Dataset records:
******
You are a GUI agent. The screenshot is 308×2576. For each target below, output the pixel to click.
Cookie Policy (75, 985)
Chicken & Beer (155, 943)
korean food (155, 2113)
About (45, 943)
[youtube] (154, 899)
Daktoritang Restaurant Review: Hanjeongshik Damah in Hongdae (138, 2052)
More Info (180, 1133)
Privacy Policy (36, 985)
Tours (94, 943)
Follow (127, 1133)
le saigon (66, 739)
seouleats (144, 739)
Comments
******
_YOUR OBJECTIVE_: Write out again exactly the lines that run from the one holding "[youtube] (154, 899)" through the last line of the data; omit all other lines.

_SOLUTION TO THE PROBLEM_:
[youtube] (154, 899)
Daktoritang Restaurant Review: Hanjeongshik Damah in Hongdae (138, 2052)
More Info (180, 1133)
Privacy Policy (36, 985)
Tours (94, 943)
Follow (127, 1133)
le saigon (66, 739)
seouleats (144, 739)
Comments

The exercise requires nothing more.